1. The Field of the Invention
The present invention relates to heat dissipation systems that use forced air or other type of gas flowing over the surface of an object to remove heat from the object. The present invention also relates to heat dissipation systems that use ducted flow of air or other type of gas to remove heat from an object.
2. The Relevant Technology
As shown in FIG. 1, when a gas 100, such as air, flows over a smooth surface 102, the velocity of the gas near the surface 102 is less than the velocity of the free stream 104. This creates a layer of lower velocity gas, known as a viscous boundary layer 106, near surface 102. The thickness of the viscous boundary layer 106 is defined by the point 108 where the gas velocity is 99% of the free stream velocity. Because of the lower gas velocity, less heat transfer can take place between a hot surface 102 and the gas 100, thus reducing the heat exchange efficiency. As a result, there is also a layer of higher temperature gas that is formed that is known as a thermal boundary layer 110. The thickness of the thermal boundary layer 110 is defined by the point 112 where the temperature of the gas is 99% of what it would be for the free stream flow 104. The thickness of the thermal boundary layer 110 may or may not coincide with the thickness of the viscous boundary layer 106.
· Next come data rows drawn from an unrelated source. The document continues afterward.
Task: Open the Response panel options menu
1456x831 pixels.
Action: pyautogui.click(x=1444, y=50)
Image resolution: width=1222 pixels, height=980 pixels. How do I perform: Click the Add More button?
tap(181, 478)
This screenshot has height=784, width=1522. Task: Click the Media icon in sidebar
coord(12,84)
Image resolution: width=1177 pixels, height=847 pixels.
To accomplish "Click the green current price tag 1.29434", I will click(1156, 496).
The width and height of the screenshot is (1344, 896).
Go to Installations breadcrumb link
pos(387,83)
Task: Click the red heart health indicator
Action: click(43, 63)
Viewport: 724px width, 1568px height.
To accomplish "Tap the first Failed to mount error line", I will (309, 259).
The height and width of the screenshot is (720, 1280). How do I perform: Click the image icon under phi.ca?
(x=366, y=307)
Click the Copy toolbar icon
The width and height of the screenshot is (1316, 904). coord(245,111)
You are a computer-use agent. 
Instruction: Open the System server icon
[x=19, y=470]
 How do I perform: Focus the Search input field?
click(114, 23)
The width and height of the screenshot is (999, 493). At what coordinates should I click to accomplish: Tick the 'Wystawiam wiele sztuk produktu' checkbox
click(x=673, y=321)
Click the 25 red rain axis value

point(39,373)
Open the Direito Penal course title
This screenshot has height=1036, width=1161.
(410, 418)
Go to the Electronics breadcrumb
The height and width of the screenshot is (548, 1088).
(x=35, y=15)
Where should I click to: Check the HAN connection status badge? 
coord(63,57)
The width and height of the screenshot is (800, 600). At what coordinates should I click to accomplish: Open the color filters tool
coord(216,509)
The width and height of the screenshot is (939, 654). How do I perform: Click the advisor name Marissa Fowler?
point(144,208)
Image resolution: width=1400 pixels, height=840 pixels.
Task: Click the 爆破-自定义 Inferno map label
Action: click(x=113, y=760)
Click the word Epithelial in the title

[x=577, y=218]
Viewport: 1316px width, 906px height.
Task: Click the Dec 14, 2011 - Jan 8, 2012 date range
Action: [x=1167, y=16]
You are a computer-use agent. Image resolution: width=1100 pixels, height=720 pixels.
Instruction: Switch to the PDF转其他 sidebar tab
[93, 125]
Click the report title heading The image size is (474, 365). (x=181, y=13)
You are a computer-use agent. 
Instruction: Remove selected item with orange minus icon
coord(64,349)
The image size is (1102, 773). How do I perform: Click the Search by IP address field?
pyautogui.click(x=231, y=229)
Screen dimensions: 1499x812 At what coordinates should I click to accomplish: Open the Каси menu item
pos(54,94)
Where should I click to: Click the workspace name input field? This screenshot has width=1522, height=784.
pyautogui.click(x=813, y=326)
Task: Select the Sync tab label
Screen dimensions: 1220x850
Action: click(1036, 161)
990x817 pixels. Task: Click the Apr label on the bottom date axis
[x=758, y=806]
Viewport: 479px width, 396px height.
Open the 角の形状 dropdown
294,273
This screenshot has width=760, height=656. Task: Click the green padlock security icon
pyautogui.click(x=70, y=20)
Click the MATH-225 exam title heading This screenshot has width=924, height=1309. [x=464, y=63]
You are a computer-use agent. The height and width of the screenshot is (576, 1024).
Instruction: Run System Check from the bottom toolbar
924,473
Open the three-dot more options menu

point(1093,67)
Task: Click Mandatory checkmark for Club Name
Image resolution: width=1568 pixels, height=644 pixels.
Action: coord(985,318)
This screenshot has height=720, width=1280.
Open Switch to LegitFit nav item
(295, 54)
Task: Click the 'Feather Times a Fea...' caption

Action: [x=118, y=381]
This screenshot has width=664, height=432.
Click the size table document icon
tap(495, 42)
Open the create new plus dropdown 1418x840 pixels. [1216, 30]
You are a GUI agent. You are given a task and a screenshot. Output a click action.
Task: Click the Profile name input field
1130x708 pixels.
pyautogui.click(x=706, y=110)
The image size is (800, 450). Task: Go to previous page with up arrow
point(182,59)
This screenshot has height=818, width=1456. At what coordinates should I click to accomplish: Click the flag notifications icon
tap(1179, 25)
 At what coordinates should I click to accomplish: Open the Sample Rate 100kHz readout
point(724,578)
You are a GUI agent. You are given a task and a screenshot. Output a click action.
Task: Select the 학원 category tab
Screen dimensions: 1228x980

From the foregoing discussion, it is obvious that the thinner the thermal boundary layer 110, the steeper the temperature gradient and thus the greater the heat transfer rate. Thus, there are various approaches that have been taken to attempt to reduce the thermal boundary layer 110 to increase heat transfer.
In one approach, the thermal boundary layer 110 is disrupted or destabilized by patterning the surface with crests, dimples, or depressions. The patterning produces eddies or vortices on the surface, which provide more turbulent flow, thereby minimizing the thermal boundary layer that has formed on the surface. However, the eddy or vortex flows have their own local boundary layers with a corresponding reduction in local heat exchange efficiency. As such, while the patterned surface yields a better overall heat exchange efficiency than a smooth surface, the efficiency is not as high as it could be due to the local boundary layers.
Accordingly, what is needed are heat dissipation systems that not only minimize the surface boundary layer to increase heat exchange efficiency, but also minimize the local boundary layers so as to increase the local heat exchange efficiency, thereby providing more efficient and greater overall heat exchange capabilities.